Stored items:

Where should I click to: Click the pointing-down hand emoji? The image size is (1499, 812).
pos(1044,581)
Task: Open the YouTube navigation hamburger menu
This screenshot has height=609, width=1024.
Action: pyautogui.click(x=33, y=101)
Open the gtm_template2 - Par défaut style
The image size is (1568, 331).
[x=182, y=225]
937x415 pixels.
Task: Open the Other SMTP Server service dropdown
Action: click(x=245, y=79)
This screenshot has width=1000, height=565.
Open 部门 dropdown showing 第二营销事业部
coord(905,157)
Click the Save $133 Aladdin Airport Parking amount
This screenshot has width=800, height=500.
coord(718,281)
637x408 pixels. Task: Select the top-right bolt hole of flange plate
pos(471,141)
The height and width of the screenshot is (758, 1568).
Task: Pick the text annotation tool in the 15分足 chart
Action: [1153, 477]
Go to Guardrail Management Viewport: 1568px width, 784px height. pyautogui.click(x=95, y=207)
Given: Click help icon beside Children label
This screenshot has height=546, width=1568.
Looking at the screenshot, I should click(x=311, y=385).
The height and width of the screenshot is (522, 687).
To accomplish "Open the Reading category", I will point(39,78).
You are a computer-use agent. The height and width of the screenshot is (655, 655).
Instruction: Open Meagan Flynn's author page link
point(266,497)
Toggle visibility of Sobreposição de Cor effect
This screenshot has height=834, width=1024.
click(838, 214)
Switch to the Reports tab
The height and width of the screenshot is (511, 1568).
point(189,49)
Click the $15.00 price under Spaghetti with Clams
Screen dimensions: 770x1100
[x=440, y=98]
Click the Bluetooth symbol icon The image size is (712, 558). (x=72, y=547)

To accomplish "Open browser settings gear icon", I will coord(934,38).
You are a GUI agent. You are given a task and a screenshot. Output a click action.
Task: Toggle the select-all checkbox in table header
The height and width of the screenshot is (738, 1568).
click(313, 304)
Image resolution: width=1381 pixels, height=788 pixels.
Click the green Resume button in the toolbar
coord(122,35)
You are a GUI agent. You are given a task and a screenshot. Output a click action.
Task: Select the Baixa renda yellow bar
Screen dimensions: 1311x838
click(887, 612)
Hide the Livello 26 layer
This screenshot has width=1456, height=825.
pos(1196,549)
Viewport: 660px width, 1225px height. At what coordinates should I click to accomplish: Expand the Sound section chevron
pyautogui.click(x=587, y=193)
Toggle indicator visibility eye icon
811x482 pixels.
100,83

→ **Task item**:
Give back every entry exactly, with nothing left out.

→ **Solution to the exercise**:
Where should I click to: Click the pointing-down hand emoji? The image size is (1499, 812).
pos(1044,581)
Task: Open the YouTube navigation hamburger menu
This screenshot has height=609, width=1024.
Action: pyautogui.click(x=33, y=101)
Open the gtm_template2 - Par défaut style
The image size is (1568, 331).
[x=182, y=225]
937x415 pixels.
Task: Open the Other SMTP Server service dropdown
Action: click(x=245, y=79)
This screenshot has width=1000, height=565.
Open 部门 dropdown showing 第二营销事业部
coord(905,157)
Click the Save $133 Aladdin Airport Parking amount
This screenshot has width=800, height=500.
coord(718,281)
637x408 pixels. Task: Select the top-right bolt hole of flange plate
pos(471,141)
The height and width of the screenshot is (758, 1568).
Task: Pick the text annotation tool in the 15分足 chart
Action: [1153, 477]
Go to Guardrail Management Viewport: 1568px width, 784px height. pyautogui.click(x=95, y=207)
Given: Click help icon beside Children label
This screenshot has height=546, width=1568.
Looking at the screenshot, I should click(x=311, y=385).
The height and width of the screenshot is (522, 687).
To accomplish "Open the Reading category", I will point(39,78).
You are a computer-use agent. The height and width of the screenshot is (655, 655).
Instruction: Open Meagan Flynn's author page link
point(266,497)
Toggle visibility of Sobreposição de Cor effect
This screenshot has height=834, width=1024.
click(838, 214)
Switch to the Reports tab
The height and width of the screenshot is (511, 1568).
point(189,49)
Click the $15.00 price under Spaghetti with Clams
Screen dimensions: 770x1100
[x=440, y=98]
Click the Bluetooth symbol icon The image size is (712, 558). (x=72, y=547)

To accomplish "Open browser settings gear icon", I will coord(934,38).
You are a GUI agent. You are given a task and a screenshot. Output a click action.
Task: Toggle the select-all checkbox in table header
The height and width of the screenshot is (738, 1568).
click(313, 304)
Image resolution: width=1381 pixels, height=788 pixels.
Click the green Resume button in the toolbar
coord(122,35)
You are a GUI agent. You are given a task and a screenshot. Output a click action.
Task: Select the Baixa renda yellow bar
Screen dimensions: 1311x838
click(887, 612)
Hide the Livello 26 layer
This screenshot has width=1456, height=825.
pos(1196,549)
Viewport: 660px width, 1225px height. At what coordinates should I click to accomplish: Expand the Sound section chevron
pyautogui.click(x=587, y=193)
Toggle indicator visibility eye icon
811x482 pixels.
100,83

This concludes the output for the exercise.